## Available data

__________________________________________________

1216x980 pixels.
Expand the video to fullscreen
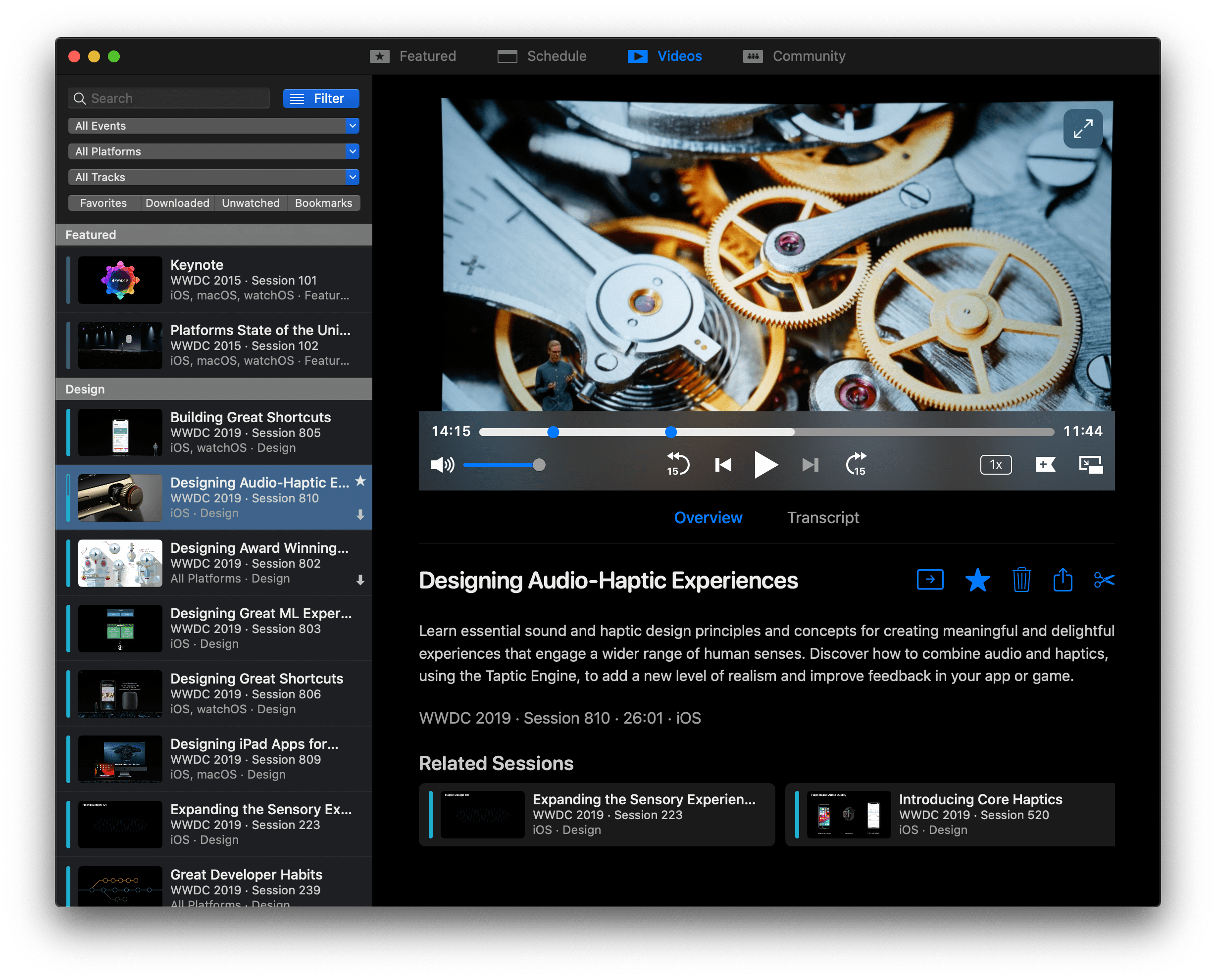coord(1083,129)
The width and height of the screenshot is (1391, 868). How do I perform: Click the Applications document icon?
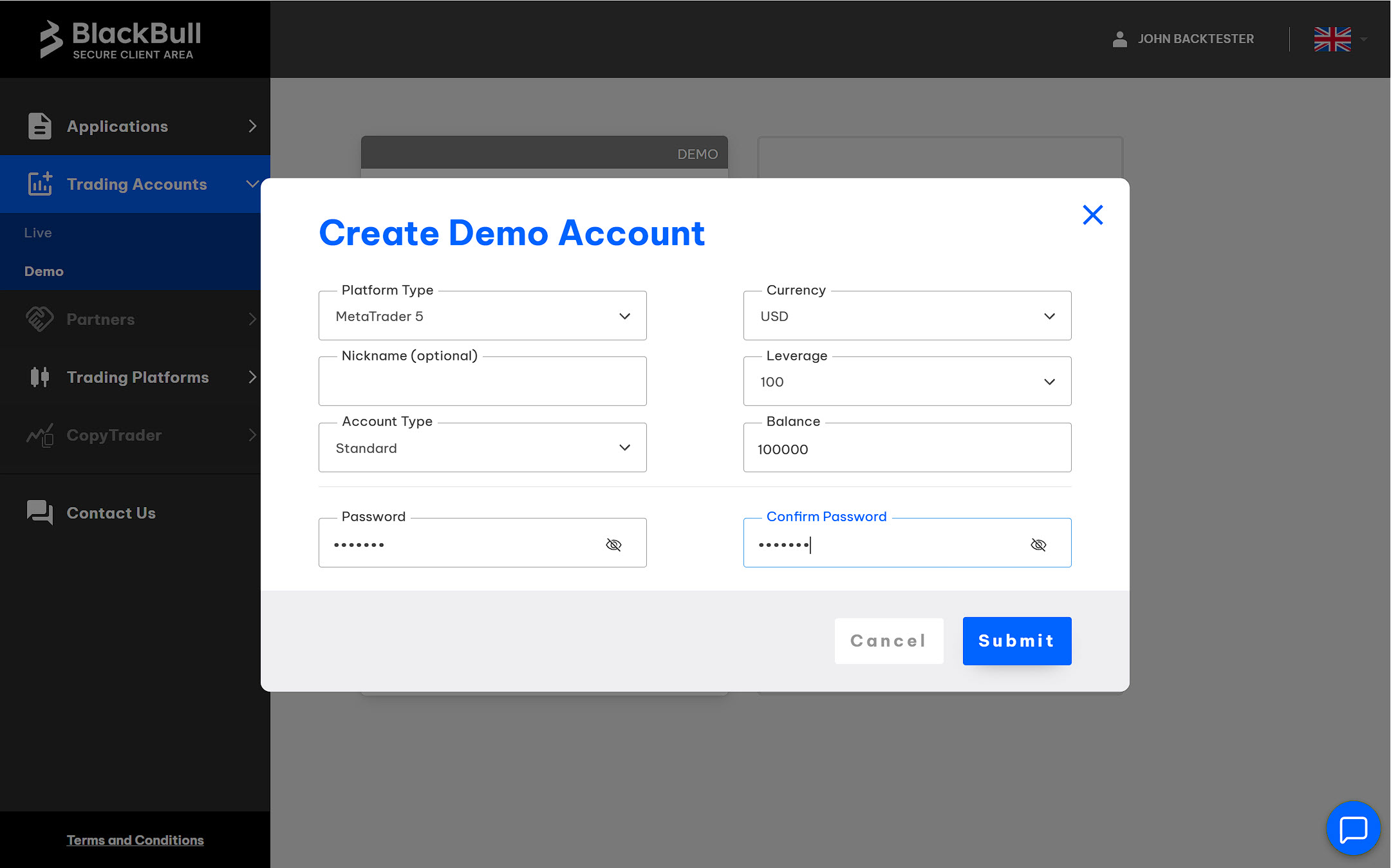[39, 126]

__________________________________________________

## Work instructions
Retype the lines from the one containing "The width and" down to the last line of the records, both included, exactly and nothing more. Pictures stay out.

## Answer box
The width and height of the screenshot is (1391, 868). How do I perform: Click the Applications document icon?
[39, 126]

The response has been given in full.